By Sarah N. Lynch
WASHINGTON (Reuters) - The Trump administration, hours after taking office on Friday, suspended a plan to cut mortgage insurance premiums on federally insured home loans that the U.S. government had estimated would save eligible homeowners an average of $500 a year.
The move immediately drew fire from Democrats, and it offered an early example of the potential conflicts ahead as Republican President Donald Trump rolls back measures put in place by his Democratic predecessor, Barack Obama.
"In one of his first acts as president, President Trump made it harder for Americans to afford a mortgage," U.S. Senate Minority Leader Chuck Schumer said in a statement.
"Actions speak louder than words," Schumer said. "One hour after talking about helping working people and ending the cabal in Washington that hurts people, he signs a regulation that makes it more expensive for new homeowners to buy mortgages."
Trump officials did not reply to emailed questions.

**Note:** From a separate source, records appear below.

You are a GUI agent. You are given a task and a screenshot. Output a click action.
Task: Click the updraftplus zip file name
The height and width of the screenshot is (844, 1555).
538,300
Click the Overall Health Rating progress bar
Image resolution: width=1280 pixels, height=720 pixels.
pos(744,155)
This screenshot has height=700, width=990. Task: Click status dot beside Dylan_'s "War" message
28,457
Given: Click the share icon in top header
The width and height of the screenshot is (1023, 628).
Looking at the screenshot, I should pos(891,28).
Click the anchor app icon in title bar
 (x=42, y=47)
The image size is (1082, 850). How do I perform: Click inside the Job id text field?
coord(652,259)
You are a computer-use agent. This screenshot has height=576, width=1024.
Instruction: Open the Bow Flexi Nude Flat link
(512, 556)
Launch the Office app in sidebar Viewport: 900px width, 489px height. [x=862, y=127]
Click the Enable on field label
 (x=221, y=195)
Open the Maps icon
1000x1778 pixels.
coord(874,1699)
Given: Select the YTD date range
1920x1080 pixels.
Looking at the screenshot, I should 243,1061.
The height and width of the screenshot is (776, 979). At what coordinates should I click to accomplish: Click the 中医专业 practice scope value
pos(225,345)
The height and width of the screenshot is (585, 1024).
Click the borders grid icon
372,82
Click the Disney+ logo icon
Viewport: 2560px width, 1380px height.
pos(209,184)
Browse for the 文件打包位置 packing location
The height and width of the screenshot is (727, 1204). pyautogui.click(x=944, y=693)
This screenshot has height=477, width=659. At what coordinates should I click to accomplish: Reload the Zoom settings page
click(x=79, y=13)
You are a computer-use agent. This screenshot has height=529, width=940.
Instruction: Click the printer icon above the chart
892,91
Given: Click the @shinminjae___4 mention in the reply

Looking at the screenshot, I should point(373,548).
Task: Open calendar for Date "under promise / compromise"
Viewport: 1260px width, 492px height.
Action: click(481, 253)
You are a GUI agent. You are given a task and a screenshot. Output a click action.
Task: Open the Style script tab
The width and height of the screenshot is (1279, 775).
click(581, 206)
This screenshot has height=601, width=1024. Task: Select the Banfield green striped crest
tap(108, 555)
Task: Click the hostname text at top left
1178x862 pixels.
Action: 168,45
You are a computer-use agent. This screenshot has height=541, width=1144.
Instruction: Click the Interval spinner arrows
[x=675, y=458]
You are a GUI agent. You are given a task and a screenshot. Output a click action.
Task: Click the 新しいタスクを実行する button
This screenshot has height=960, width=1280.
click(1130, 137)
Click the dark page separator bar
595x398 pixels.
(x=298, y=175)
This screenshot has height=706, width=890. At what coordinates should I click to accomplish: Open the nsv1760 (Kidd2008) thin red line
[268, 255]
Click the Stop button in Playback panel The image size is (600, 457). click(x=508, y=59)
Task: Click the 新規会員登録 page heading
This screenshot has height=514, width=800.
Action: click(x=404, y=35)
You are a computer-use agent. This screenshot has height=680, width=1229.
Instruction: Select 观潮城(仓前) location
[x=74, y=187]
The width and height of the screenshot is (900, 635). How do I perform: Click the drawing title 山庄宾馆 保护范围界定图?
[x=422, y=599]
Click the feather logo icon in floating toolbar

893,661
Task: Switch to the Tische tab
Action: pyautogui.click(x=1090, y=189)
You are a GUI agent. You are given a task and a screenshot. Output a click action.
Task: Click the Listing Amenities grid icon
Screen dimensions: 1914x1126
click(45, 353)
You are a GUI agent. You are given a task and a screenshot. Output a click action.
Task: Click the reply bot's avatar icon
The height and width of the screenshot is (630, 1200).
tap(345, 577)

The reduction in Federal Housing Administration (FHA)mortgage insurance premiums was announced just last week by the Obama administration and had been due to take effect on Jan. 27.
The reduction "has been suspended indefinitely," pending further research, the Department of Housing and Urban Development (HUD) said in a letter to participants in FHA loan programs. The letter was signed by Deputy Assistant Secretary for Housing Genger Charles.
When asked for more information, a HUD spokesman referred back to the letter, which said that "more analysis and research are deemed necessary."
Obama's HUD Secretary Julian Castro said on Jan. 9 that the premiums would be cut to share with U.S. homeowners recent gains in FHA's Mutual Mortgage Insurance Fund, which has recovered from the financial crisis almost a decade ago.
FHA, part of HUD, offers mortgage insurance, often to first-time home buyers and those on low incomes. The insurance protects lenders in case of defaults. HUD said cutting the premiums would help about 1 million households.
HUD's decision to lower the premiums by a quarter-percentage point earlier this month divided lawmakers, with Republicans accusing the Obama administration of putting taxpayers at risk of a potential bailout of the FHA.
"Just three years ago the taxpayers had to spend $1.7 billion to bail out the FHA," House of Representatives Financial Services Committee Chairman Jeb Hensarling said on Jan. 9 when the premium cut was announced.
"Playing politics with the FHA through cynical, surprise 11th hour rule changes is irresponsible," Hensarling said.
HUD had projected that the reduced premiums would have saved FHA-insured homeowners an average of $500 in 2017.
Ben Carson, Trump's nominee to head HUD, told Congress last week during a hearing on his nomination that the incoming administration planned to examine the decision closely.
Shares of mortgage insurers MGIC and Radian closed up less than 1 percent on the New York Stock Exchange.